(INSTRUÇÃO DADA):
No trecho sobre a relação entre o público e o privado, qual ideia Miguel Reale apresenta como "valor fonte" de todos os valores?

(TRECHO FORNECIDO):
################

O filósofo político italiano observa, ainda, que:



Como se trata de dois termos que no uso descritivo comum passam por ser contraditórios, no sentido de que no universo por ambos delimitado um ente não pode ser simultaneamente público e privado, e sequer nem público nem privado, também o significado valorativo de um tende a ser oposto ao do outro, no sentido de que, quando é atribuído um significado valorativo positivo ao primeiro, o segundo adquire um significado valorativo negativo, e vice-versa (BOBBIO, 2001, p. 20).



Tal fenômeno constitui etapa do processo de transformação das sociedades industriais mais avançadas no momento em que o Estado consegue perceber a influência da evolução social (BOBBIO, 2001).

De acordo com Judith Martins Costa (2006), a dicotomia do público-privado é pautada no modelo da incomunicabilidade, uma vez que estas esferas se caracterizam como linhas paralelas e sem nenhum ponto em comum. A autora trás, ainda, o exemplo da Constituição Federal e o Código Civil, que somente se tocavam sob o aspecto formal e por força da hierarquia das leis.

Dessa forma:



Esse modelo de relacionamento entre o público e o privado, típico do Estado liberal de direito, é concebido também como "modelo da incomunicabilidade", na medida em que a Constituição e o Código Civil se encontravam apenas no aspecto formal e caminhavam paralelamente: a Constituição regrando o Estado e o homem político; o Código Civil como império da sociedade civil e do sujeito proprietário e cidadão, ou seja, o Código civil, fincado na igualdade formal, exigia uma postura omissa do Estado, consagrando liberdades ditas negativas. Em verdade, pode-se dizer que o Código Civil desempenhava o papel de Constituição e estava sempre a favor do valor fundamental do liberalismo: o sujeito livre e (formalmente) igual. (TEODORO, 2016, p. 148).



Com o passar dos anos, enfrenta-se a transição dos ideais do Estado Liberal para o Estado Social, onde, neste último, então dotado de caráter intervencionista e promotor de políticas públicas, não mais se admite um Direito Civil alheio e incomunicável ao direito público.

Segundo Maria Cecília Máximo Teodoro:



Não obstante o Estado Social entre em crise, em virtude do neoliberalismo, a rarefação da divisão entre as esferas pública e privada prossegue. Embora esta separação entre o público e o privado seja cada vez menos nítida, o que se percebe é uma continuidade, um progressivo entrecruzamento, mas não se trata, todavia, do desaparecimento desta clivagem, pois a abolição desta divisão é a característica mais forte de um regime totalitário.

Miguel Reale fala em complementaridade para explicar a crescente convergência do Direito Público e do Direito Privado, ressaltando que não há primado de um ou de outro.

E continua: [...] pois ambos compõem o processo dialético da positividade jurídica através da história, obedecendo às diretrizes emergentes dos valores eminentes que caracterizam cada civilização, e que formam o que denomino invariantes axiológicas. A principal delas é a idéia (sic) de pessoa humana, em meus livros apresentada como "valor fonte" de todos os valores. Nada de extraordinário que seja ela o valor básico de todo o ordenamento jurídico, sobretudo do civil. (REALE apud TEODORO, 2016, p. 149).

################

(DADOS FORNECIDOS):
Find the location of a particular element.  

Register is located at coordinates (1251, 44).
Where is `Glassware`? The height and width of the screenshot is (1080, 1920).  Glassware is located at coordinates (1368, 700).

################

(RESPOSTA ABAIXO):
A ideia de pessoa humana.